POSITION: Inside Midfielder / Medium Defender
DRAFT ANALYSIS: “Edwards is a strongly-built utility with neat skills and a high football intelligence.” – Tom Wyman
Luke Edwards has been on the radar of AFL recruiters for a number of years. The second Edwards son to transition through the ranks at Glenelg and Henley High School, Luke burst onto the scene last year when he featuted at the National Championships with South Australia as a 17-year-old. The son of Crows great Tyson, Luke was deployed down back for much of the carnival, where he displayed composure and poise beyond his years. This season, he made his League debut with the Tigers but was unfortunately concussed in the dying minutes of the game, which sidelined him for two weeks. Edwards returned via Glenelg’s Reserves side and performed consistently, without setting the world on fire, and appears likely to find a home at AFL level.
- Reading the play
- Foot skills efficiency
- Contested ball
- Inside/outside balance
- Football smarts
- Contested marking
Edwards is slightly taller and a couple of kilograms heavier than his brother, Jackson when he was rookie-listed by the Crows in 2017. Edwards’ size has enabled him to play a range of roles already in his young career, including as a rebounding defender and as a midfielder capable of impacting the game on both the inside and outside. Much like his champion father, Edwards is a very natural and smart footballer who reads the play well when thrown down back and uses the ball efficiently. His sound reading of the play also allows for handy intercept possessions. Often trusted with kick-in duties at club and state level, Edwards is very calm and composed with ball in-hand – traits which were particularly noticeable at last year’s Under 18 carnival.
Edwards gave his 2020 season a pass-mark, but his work at the 2019 championships very nearly earned him All-Australian honours. Throughout the carnival, Edwards averaged 18.8 disposals, 4.3 marks, 3.3 tackles and 2.7 rebounds per-game – impressive statistics for a bottom-ager. When unleashed in the midfield, Edwards showed a strong ability to win clearances and contested ball. He is a good extractor and often looks to take advantage of his well-developed physique by imposing himself on the contest and throwing his weight around. Edwards sees himself playing in the midfield at the next level, but is a fundamentally sound player with the skillset to fill a role just about anywhere, such is his versatility.

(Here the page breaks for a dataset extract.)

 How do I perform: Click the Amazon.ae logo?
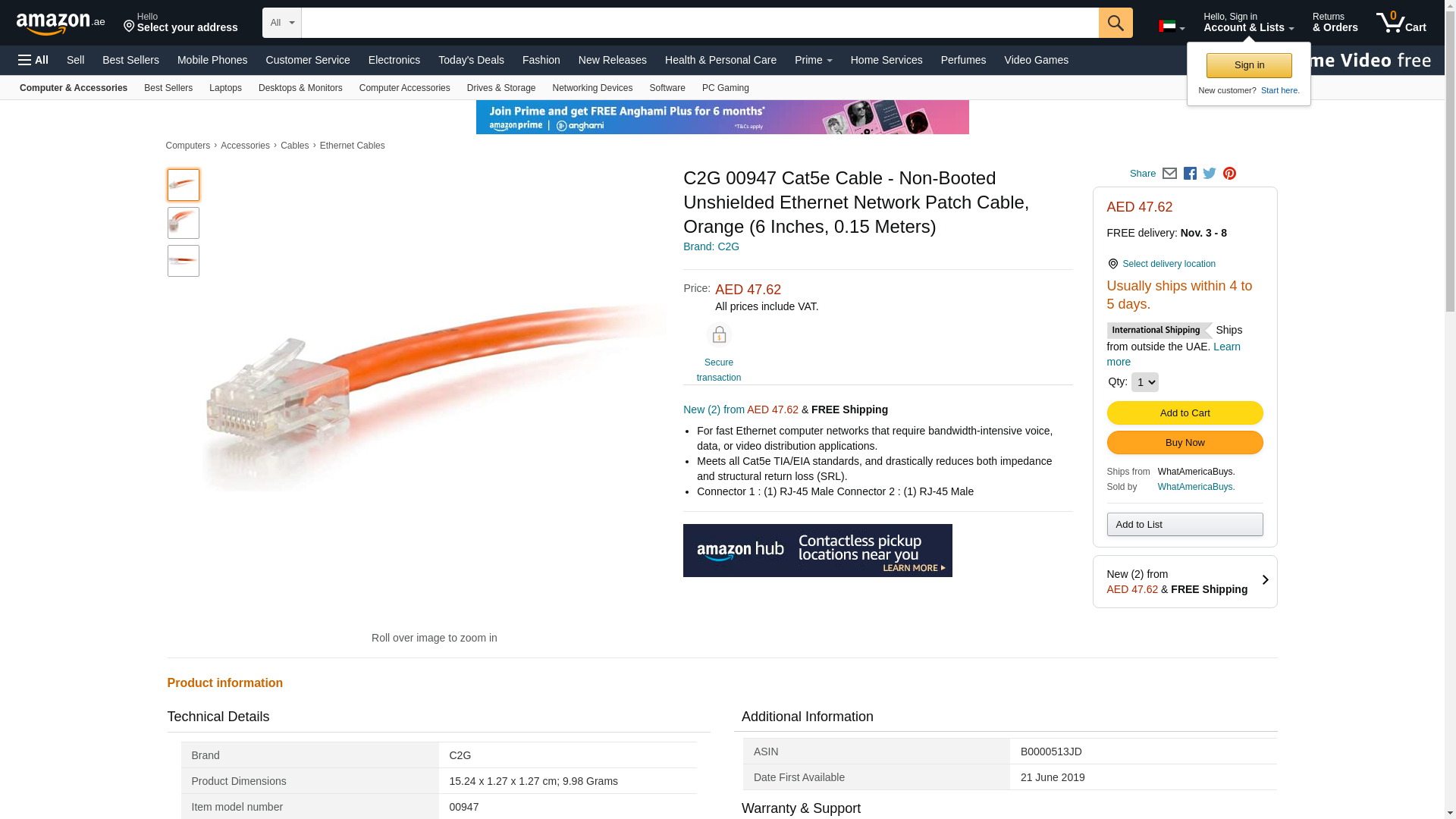[x=61, y=24]
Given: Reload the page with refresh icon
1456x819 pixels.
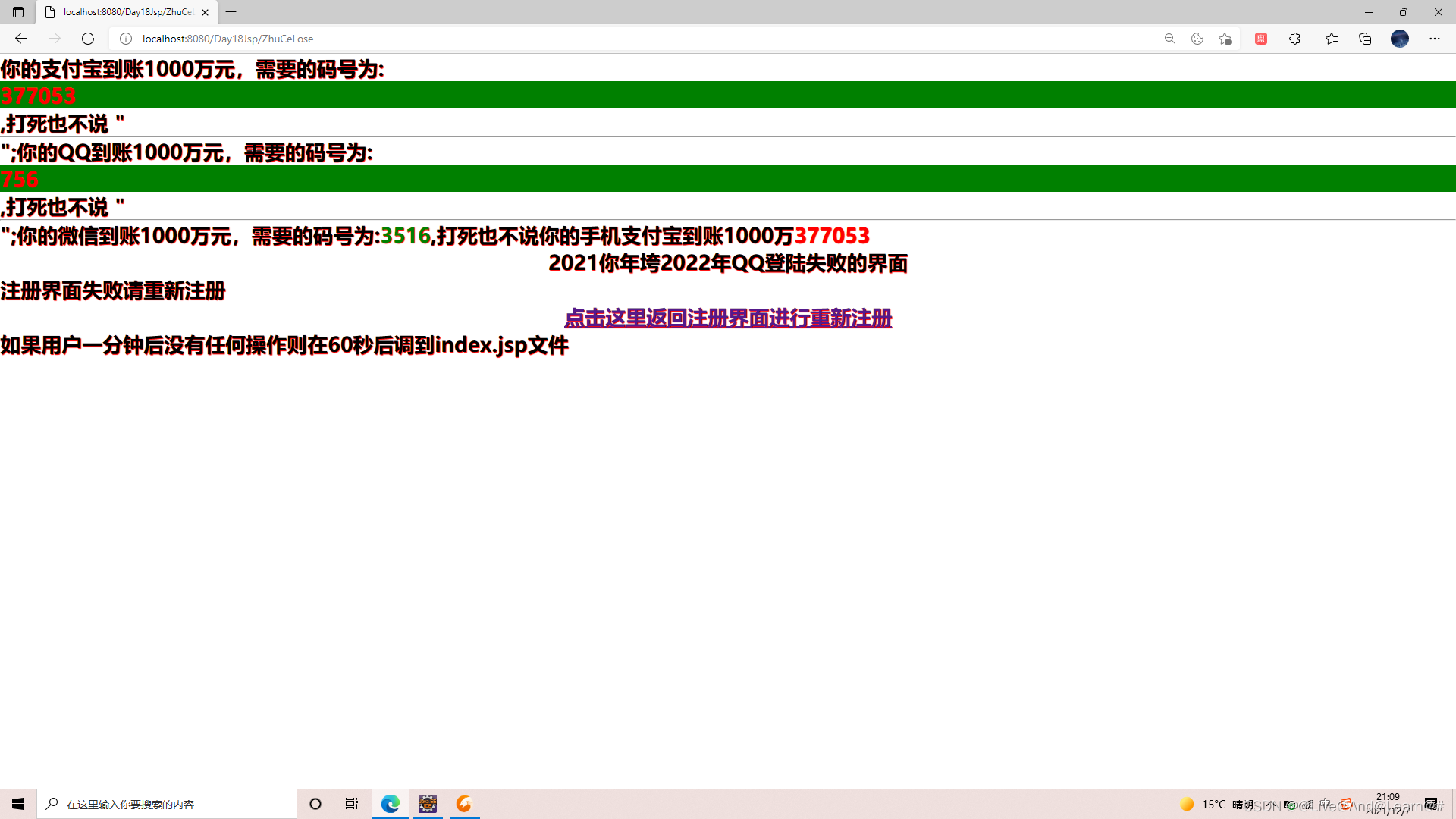Looking at the screenshot, I should click(88, 39).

Edwards is not renowned for his athleticism and his speed is an area which clubs may question. He can, at times, be caught out for this lack of quickness, particularly in defence. However his ability to make quick, smart decisions and execute well by foot often compensates for this lack of pure speed. Another area which Edwards could improve upon is his contested marking. Considering his size, if Edwards is able to consistently take strong marks around the ground, his value to a side would certainly increase. He also has not grown much from his 187cm standing at Under 16s level (currently 188cm), placing a question mark on his ceiling in terms of future development.
DRAFT PROJECTION: 30-60
Given his strong bloodlines and close ties to the Adelaide Football Club, Edwards is one which Crows fans have paid close attention to over the past couple of years. Edwards struggled with some back injuries during the pre-season but pieced together a consistent set of performances throughout the year and was able to break through for his senior debut with the Tigers, alongside his older brother Jackson. He performed strongly in the Reserves in the latter stages of the year and, although he is yet to officially nominate the Crows under the father-son rule, Edwards’ versatility, sound skills and football smarts will no-doubt appeal to several clubs. Edwards is expected to attract a bid somewhere in the middle stages of the national draft, from the second round onwards.